*** SUPPLIED INFORMATION ***
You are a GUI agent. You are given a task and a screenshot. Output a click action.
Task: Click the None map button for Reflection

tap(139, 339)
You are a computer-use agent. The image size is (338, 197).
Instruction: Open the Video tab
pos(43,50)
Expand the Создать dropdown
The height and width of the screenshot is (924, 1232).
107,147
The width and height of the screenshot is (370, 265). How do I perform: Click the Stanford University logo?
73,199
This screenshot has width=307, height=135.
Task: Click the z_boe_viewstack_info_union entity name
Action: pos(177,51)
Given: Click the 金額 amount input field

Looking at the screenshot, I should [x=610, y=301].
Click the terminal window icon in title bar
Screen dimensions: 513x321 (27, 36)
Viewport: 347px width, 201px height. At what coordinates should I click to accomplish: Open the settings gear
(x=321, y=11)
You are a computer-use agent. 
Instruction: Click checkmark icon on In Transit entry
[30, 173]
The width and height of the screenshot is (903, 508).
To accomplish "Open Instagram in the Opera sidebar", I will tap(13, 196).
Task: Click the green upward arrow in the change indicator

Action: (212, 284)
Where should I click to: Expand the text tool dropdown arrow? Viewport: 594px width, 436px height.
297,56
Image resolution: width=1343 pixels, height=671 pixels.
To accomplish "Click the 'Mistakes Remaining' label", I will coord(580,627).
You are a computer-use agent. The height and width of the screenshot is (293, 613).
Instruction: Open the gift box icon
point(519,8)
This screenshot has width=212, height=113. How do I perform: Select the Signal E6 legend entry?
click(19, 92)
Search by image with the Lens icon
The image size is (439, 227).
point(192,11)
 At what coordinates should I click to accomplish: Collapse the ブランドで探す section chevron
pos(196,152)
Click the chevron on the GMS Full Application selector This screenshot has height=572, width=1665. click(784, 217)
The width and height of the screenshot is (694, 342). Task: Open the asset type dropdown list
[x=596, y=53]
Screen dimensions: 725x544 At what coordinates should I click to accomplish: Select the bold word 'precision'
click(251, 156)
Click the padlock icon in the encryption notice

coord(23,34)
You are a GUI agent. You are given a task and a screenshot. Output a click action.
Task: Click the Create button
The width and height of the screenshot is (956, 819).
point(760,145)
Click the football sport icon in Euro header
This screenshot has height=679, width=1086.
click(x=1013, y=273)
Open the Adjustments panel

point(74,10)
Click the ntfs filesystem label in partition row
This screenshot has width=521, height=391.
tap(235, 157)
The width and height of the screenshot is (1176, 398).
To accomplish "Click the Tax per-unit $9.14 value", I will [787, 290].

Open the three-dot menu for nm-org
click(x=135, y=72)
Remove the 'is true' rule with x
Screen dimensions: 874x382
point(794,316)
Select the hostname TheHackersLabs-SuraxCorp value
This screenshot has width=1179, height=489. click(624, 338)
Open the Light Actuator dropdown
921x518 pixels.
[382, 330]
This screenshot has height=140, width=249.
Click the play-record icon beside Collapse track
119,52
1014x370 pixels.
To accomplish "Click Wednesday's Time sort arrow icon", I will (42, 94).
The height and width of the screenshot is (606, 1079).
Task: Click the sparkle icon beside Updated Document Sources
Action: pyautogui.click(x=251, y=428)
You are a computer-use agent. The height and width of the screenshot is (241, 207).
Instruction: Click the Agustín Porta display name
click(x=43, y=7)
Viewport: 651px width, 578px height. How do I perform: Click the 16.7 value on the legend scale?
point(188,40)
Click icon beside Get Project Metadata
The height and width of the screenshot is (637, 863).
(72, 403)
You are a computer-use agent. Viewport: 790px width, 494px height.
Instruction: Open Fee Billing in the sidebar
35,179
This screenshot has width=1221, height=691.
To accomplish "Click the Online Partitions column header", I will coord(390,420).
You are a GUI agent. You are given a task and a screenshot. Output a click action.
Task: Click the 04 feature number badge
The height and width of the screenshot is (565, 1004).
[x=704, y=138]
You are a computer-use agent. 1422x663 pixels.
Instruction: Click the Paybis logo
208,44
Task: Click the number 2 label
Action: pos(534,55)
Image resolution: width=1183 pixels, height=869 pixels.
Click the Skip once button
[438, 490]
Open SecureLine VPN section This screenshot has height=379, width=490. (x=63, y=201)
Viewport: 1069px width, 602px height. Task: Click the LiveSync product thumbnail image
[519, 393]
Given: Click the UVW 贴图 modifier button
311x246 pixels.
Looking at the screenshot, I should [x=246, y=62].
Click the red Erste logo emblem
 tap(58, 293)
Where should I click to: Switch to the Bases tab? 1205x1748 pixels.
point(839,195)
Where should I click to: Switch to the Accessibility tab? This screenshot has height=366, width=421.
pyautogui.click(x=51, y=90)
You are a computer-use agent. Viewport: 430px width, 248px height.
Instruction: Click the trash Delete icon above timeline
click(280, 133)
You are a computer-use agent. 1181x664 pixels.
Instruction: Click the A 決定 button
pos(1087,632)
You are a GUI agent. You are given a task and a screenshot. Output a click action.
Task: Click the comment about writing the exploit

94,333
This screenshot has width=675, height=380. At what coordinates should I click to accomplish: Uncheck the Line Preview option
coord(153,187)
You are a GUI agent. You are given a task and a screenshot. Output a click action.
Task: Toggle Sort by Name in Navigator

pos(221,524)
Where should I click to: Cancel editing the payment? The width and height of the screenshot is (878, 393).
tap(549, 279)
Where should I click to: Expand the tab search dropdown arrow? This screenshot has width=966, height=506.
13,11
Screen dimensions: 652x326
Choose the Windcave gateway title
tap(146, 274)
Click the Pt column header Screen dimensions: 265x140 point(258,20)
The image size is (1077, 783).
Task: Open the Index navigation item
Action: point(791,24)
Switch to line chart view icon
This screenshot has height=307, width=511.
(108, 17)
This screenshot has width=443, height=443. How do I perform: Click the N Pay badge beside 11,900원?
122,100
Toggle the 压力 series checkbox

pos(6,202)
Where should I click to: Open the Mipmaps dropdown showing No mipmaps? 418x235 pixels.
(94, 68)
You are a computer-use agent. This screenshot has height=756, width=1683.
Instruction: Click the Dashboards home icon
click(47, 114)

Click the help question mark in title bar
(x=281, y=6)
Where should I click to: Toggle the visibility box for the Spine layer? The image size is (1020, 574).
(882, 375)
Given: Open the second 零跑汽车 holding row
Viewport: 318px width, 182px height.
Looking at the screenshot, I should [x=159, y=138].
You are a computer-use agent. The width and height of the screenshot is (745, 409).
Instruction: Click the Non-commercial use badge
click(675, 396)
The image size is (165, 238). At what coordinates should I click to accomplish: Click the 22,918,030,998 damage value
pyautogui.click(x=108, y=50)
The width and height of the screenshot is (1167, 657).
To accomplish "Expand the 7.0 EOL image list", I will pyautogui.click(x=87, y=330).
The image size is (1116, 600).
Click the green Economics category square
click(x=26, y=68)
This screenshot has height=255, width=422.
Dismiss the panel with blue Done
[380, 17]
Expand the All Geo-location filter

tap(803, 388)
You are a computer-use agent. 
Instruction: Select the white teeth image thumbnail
*** End of SUPPLIED INFORMATION ***
The response should consist of every record above, reproduced exactly.

You are a GUI agent. You are given a task and a screenshot. Output a click action.
Task: Click the None map button for Reflection

tap(139, 339)
You are a computer-use agent. The image size is (338, 197).
Instruction: Open the Video tab
pos(43,50)
Expand the Создать dropdown
The height and width of the screenshot is (924, 1232).
107,147
The width and height of the screenshot is (370, 265). How do I perform: Click the Stanford University logo?
73,199
This screenshot has width=307, height=135.
Task: Click the z_boe_viewstack_info_union entity name
Action: pos(177,51)
Given: Click the 金額 amount input field

Looking at the screenshot, I should [x=610, y=301].
Click the terminal window icon in title bar
Screen dimensions: 513x321 (27, 36)
Viewport: 347px width, 201px height. At what coordinates should I click to accomplish: Open the settings gear
(x=321, y=11)
You are a computer-use agent. 
Instruction: Click checkmark icon on In Transit entry
[30, 173]
The width and height of the screenshot is (903, 508).
To accomplish "Open Instagram in the Opera sidebar", I will tap(13, 196).
Task: Click the green upward arrow in the change indicator

Action: (212, 284)
Where should I click to: Expand the text tool dropdown arrow? Viewport: 594px width, 436px height.
297,56
Image resolution: width=1343 pixels, height=671 pixels.
To accomplish "Click the 'Mistakes Remaining' label", I will coord(580,627).
You are a computer-use agent. The height and width of the screenshot is (293, 613).
Instruction: Open the gift box icon
point(519,8)
This screenshot has width=212, height=113. How do I perform: Select the Signal E6 legend entry?
click(19, 92)
Search by image with the Lens icon
The image size is (439, 227).
point(192,11)
 At what coordinates should I click to accomplish: Collapse the ブランドで探す section chevron
pos(196,152)
Click the chevron on the GMS Full Application selector This screenshot has height=572, width=1665. click(784, 217)
The width and height of the screenshot is (694, 342). Task: Open the asset type dropdown list
[x=596, y=53]
Screen dimensions: 725x544 At what coordinates should I click to accomplish: Select the bold word 'precision'
click(251, 156)
Click the padlock icon in the encryption notice

coord(23,34)
You are a GUI agent. You are given a task and a screenshot. Output a click action.
Task: Click the Create button
The width and height of the screenshot is (956, 819).
point(760,145)
Click the football sport icon in Euro header
This screenshot has height=679, width=1086.
click(x=1013, y=273)
Open the Adjustments panel

point(74,10)
Click the ntfs filesystem label in partition row
This screenshot has width=521, height=391.
tap(235, 157)
The width and height of the screenshot is (1176, 398).
To accomplish "Click the Tax per-unit $9.14 value", I will [787, 290].

Open the three-dot menu for nm-org
click(x=135, y=72)
Remove the 'is true' rule with x
Screen dimensions: 874x382
point(794,316)
Select the hostname TheHackersLabs-SuraxCorp value
This screenshot has width=1179, height=489. click(624, 338)
Open the Light Actuator dropdown
921x518 pixels.
[382, 330]
This screenshot has height=140, width=249.
Click the play-record icon beside Collapse track
119,52
1014x370 pixels.
To accomplish "Click Wednesday's Time sort arrow icon", I will (42, 94).
The height and width of the screenshot is (606, 1079).
Task: Click the sparkle icon beside Updated Document Sources
Action: pyautogui.click(x=251, y=428)
You are a computer-use agent. The height and width of the screenshot is (241, 207).
Instruction: Click the Agustín Porta display name
click(x=43, y=7)
Viewport: 651px width, 578px height. How do I perform: Click the 16.7 value on the legend scale?
point(188,40)
Click icon beside Get Project Metadata
The height and width of the screenshot is (637, 863).
(72, 403)
You are a computer-use agent. Viewport: 790px width, 494px height.
Instruction: Open Fee Billing in the sidebar
35,179
This screenshot has width=1221, height=691.
To accomplish "Click the Online Partitions column header", I will coord(390,420).
You are a GUI agent. You are given a task and a screenshot. Output a click action.
Task: Click the 04 feature number badge
The height and width of the screenshot is (565, 1004).
[x=704, y=138]
You are a computer-use agent. 1422x663 pixels.
Instruction: Click the Paybis logo
208,44
Task: Click the number 2 label
Action: pos(534,55)
Image resolution: width=1183 pixels, height=869 pixels.
Click the Skip once button
[438, 490]
Open SecureLine VPN section This screenshot has height=379, width=490. (x=63, y=201)
Viewport: 1069px width, 602px height. Task: Click the LiveSync product thumbnail image
[519, 393]
Given: Click the UVW 贴图 modifier button
311x246 pixels.
Looking at the screenshot, I should [x=246, y=62].
Click the red Erste logo emblem
 tap(58, 293)
Where should I click to: Switch to the Bases tab? 1205x1748 pixels.
point(839,195)
Where should I click to: Switch to the Accessibility tab? This screenshot has height=366, width=421.
pyautogui.click(x=51, y=90)
You are a computer-use agent. Viewport: 430px width, 248px height.
Instruction: Click the trash Delete icon above timeline
click(280, 133)
You are a computer-use agent. 1181x664 pixels.
Instruction: Click the A 決定 button
pos(1087,632)
You are a GUI agent. You are given a task and a screenshot. Output a click action.
Task: Click the comment about writing the exploit

94,333
This screenshot has width=675, height=380. At what coordinates should I click to accomplish: Uncheck the Line Preview option
coord(153,187)
You are a GUI agent. You are given a task and a screenshot. Output a click action.
Task: Toggle Sort by Name in Navigator

pos(221,524)
Where should I click to: Cancel editing the payment? The width and height of the screenshot is (878, 393).
tap(549, 279)
Where should I click to: Expand the tab search dropdown arrow? This screenshot has width=966, height=506.
13,11
Screen dimensions: 652x326
Choose the Windcave gateway title
tap(146, 274)
Click the Pt column header Screen dimensions: 265x140 point(258,20)
The image size is (1077, 783).
Task: Open the Index navigation item
Action: point(791,24)
Switch to line chart view icon
This screenshot has height=307, width=511.
(108, 17)
This screenshot has width=443, height=443. How do I perform: Click the N Pay badge beside 11,900원?
122,100
Toggle the 压力 series checkbox

pos(6,202)
Where should I click to: Open the Mipmaps dropdown showing No mipmaps? 418x235 pixels.
(94, 68)
You are a computer-use agent. This screenshot has height=756, width=1683.
Instruction: Click the Dashboards home icon
click(47, 114)

Click the help question mark in title bar
(x=281, y=6)
Where should I click to: Toggle the visibility box for the Spine layer? The image size is (1020, 574).
(882, 375)
Given: Open the second 零跑汽车 holding row
Viewport: 318px width, 182px height.
Looking at the screenshot, I should [x=159, y=138].
You are a computer-use agent. The width and height of the screenshot is (745, 409).
Instruction: Click the Non-commercial use badge
click(675, 396)
The image size is (165, 238). At what coordinates should I click to accomplish: Click the 22,918,030,998 damage value
pyautogui.click(x=108, y=50)
The width and height of the screenshot is (1167, 657).
To accomplish "Expand the 7.0 EOL image list", I will pyautogui.click(x=87, y=330).
The image size is (1116, 600).
Click the green Economics category square
click(x=26, y=68)
This screenshot has height=255, width=422.
Dismiss the panel with blue Done
[380, 17]
Expand the All Geo-location filter

tap(803, 388)
You are a computer-use agent. 
Instruction: Select the white teeth image thumbnail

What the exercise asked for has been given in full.